震災当日、阿部さんは出張先の中国、上海にいました。
遥か異国の地のテレビで見る故郷の惨状に、目の前が真っ暗になったそうです。
従業員のなかには津波に飲まれた方もいらしたということで、9つあるうちの8つの工場が津波の被害を受けました。そのうちのひとつ、総工費50億円を投じた大船渡港の工場が操業を始めた矢先の震災でした。
この社長のことは多くのニュースや新聞で何度でも取り上げられてご存知の方も多いことでしょう。
絶望のどん底にいた社長は、被災したあと、会社の前で就職内定予定者の数人が瓦礫やヘドロの掃除を自ら進んでしているのを見ます。
その姿に「何があってもこのような若者を解雇してはいけない」と強く思ったそうです。
「工場を失い、このうえ従業員まで失ってしまうと、この町から大事な人がほんとうにいなくなってしまう。なんとしてもそれだけは避けなくては」と800人の雇用を守り、何もかもなくなったこの気仙沼漁港に、今年7月「気仙沼お魚いちば」と隣接する「港町レストラン鮮」を再開。

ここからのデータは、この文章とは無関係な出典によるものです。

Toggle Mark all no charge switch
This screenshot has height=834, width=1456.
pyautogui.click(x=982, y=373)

そのレストランで戴いたのが、阿部長商店の自信作「あぶりさんま」。
気仙沼のサンマの頭と中骨、尾を取って、甘酢で漬け込んで最後に皮を炙ったもの。
サンマの刺身は今ではそれほど珍しくなくなりましたが、それでも独特の生臭さが苦手という声を聞くことがあります。
ところがこれは、甘酢につけることによって、その臭みを失くした上に、ほどよい酢の酸味とほんのりした甘さが脂ののったサンマの甘みを一段と引き立てている上に、口に入ったあとの炙った香ばしさが何ともたまりません。

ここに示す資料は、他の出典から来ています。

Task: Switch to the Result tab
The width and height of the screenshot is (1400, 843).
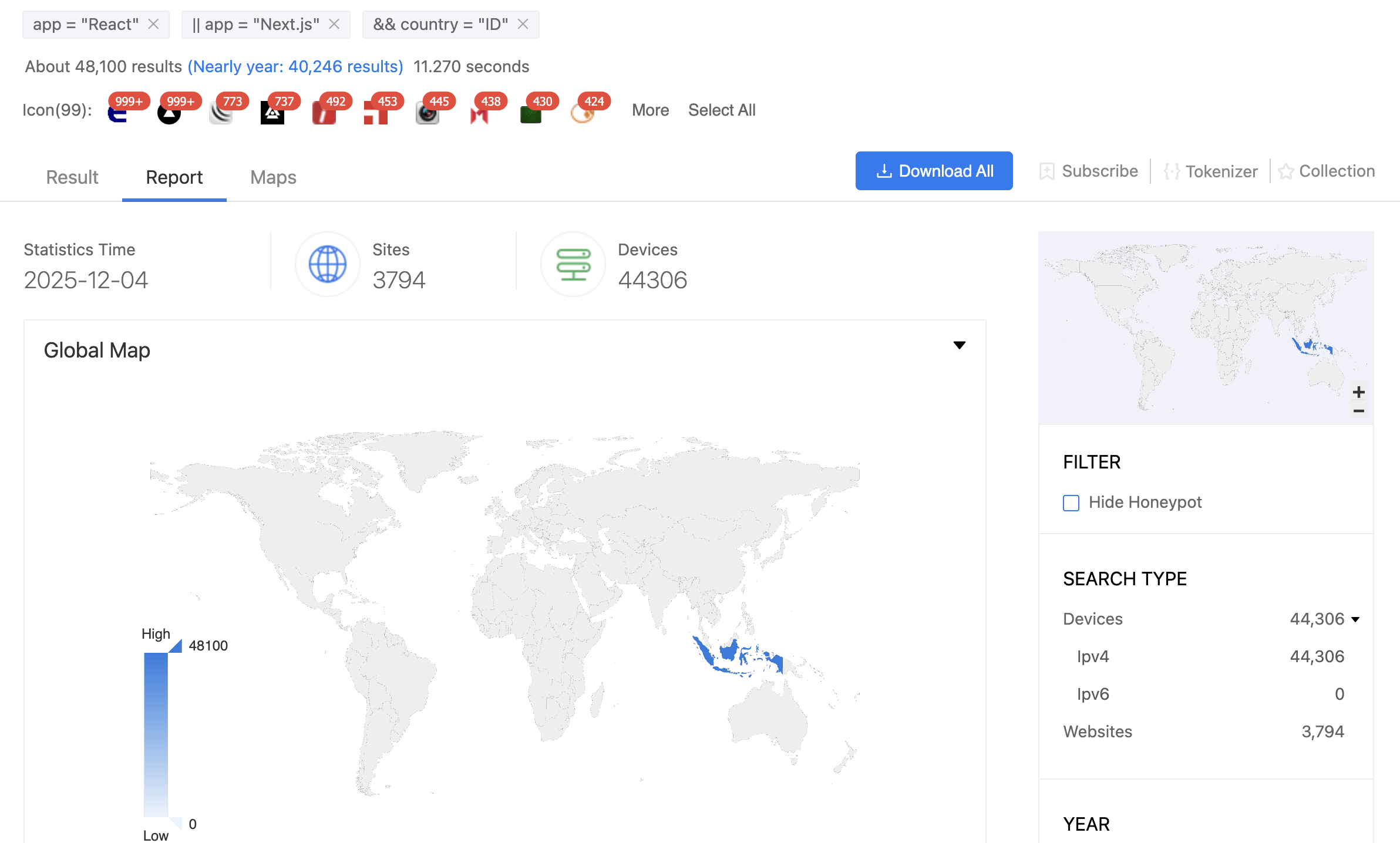Action: pyautogui.click(x=72, y=177)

しかも食感は限りなくお刺身に近い。ううう、日本人ならめちゃ好きな塩梅!
同時に、この「あぶりさんま」で作った棒寿司も戴きましたが、これまた絶品。
関西生まれの自分は箱寿司とか棒寿司が好物なんですが、いやいやいや、サバにも負けてない、どころかこの香ばしさ、いいじゃありませんか~。
すぐに思い付いたのが、これはお客様が来た時などのちょっとした一品メニューにすごくいいってこと。しかも、真空パックに入っているので、な~んの苦労もなくこの味をすぐ楽しめる。

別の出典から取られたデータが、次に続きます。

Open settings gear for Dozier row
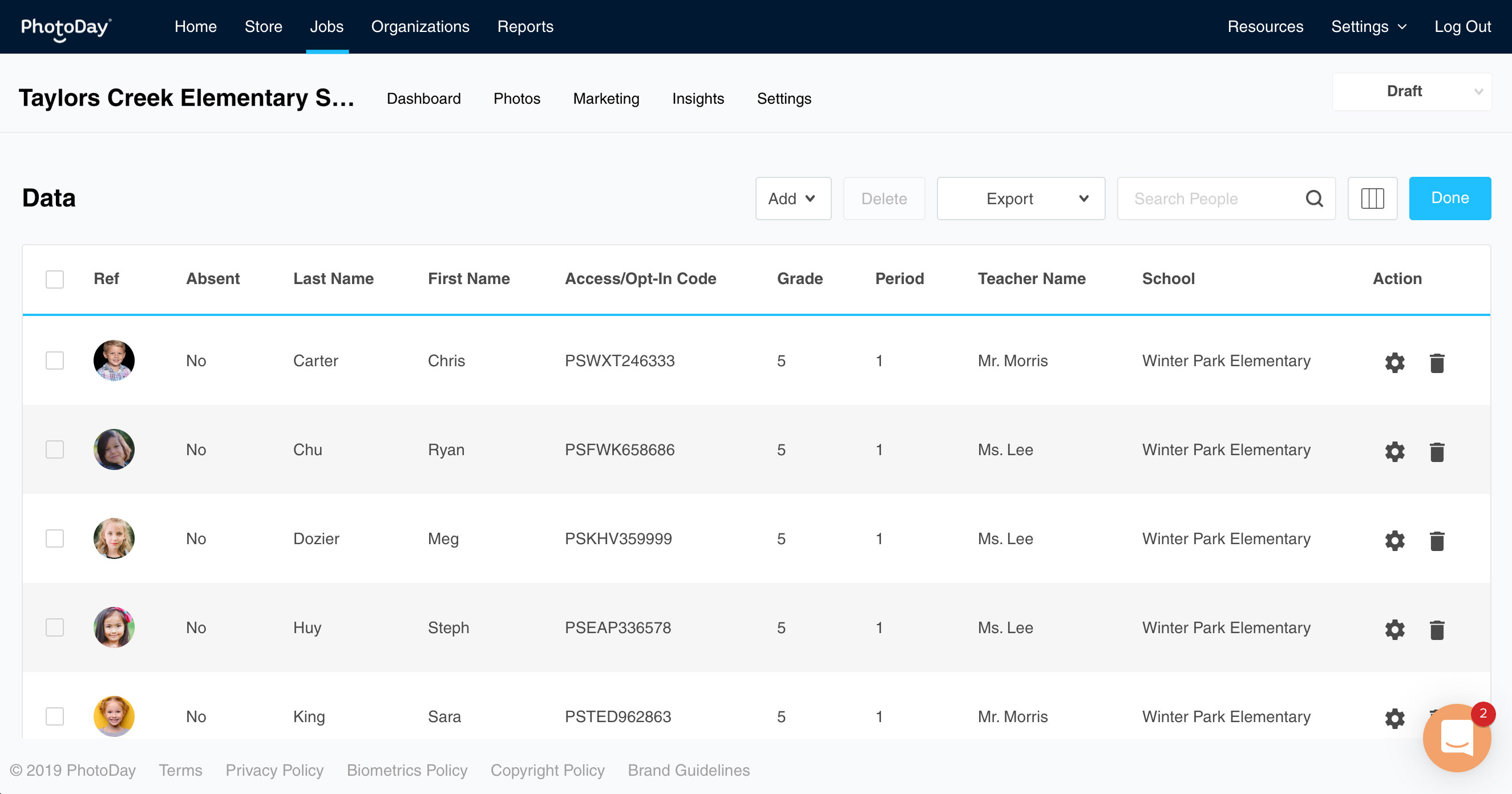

いやいやいや、自分のような飲んべには願ったりな常備食になりそう(笑)。
取材が終わっていそいそと数パック、さっそく買い求めたのでありました。
それにしても、地盤沈下が完全に修復すらされていない何もないこの港に、これだけの市場を再開することが、どれだけ険しい道のりだったかと思うと阿部社長には頭が下がります。
しかし、再開がすなわちすべての終わりでないことは、こんな自分にも想像はつきます。後で知ったのですが、阿部さんは私とほぼ同じ年齢。
あの時に決意したことが本当に良かった、そう笑える日が阿部さんに来ることを心から、本当に心から願うとともに、何も出来ませんが、食べることでせめてみなさんを応援したいと、強く強く感じました。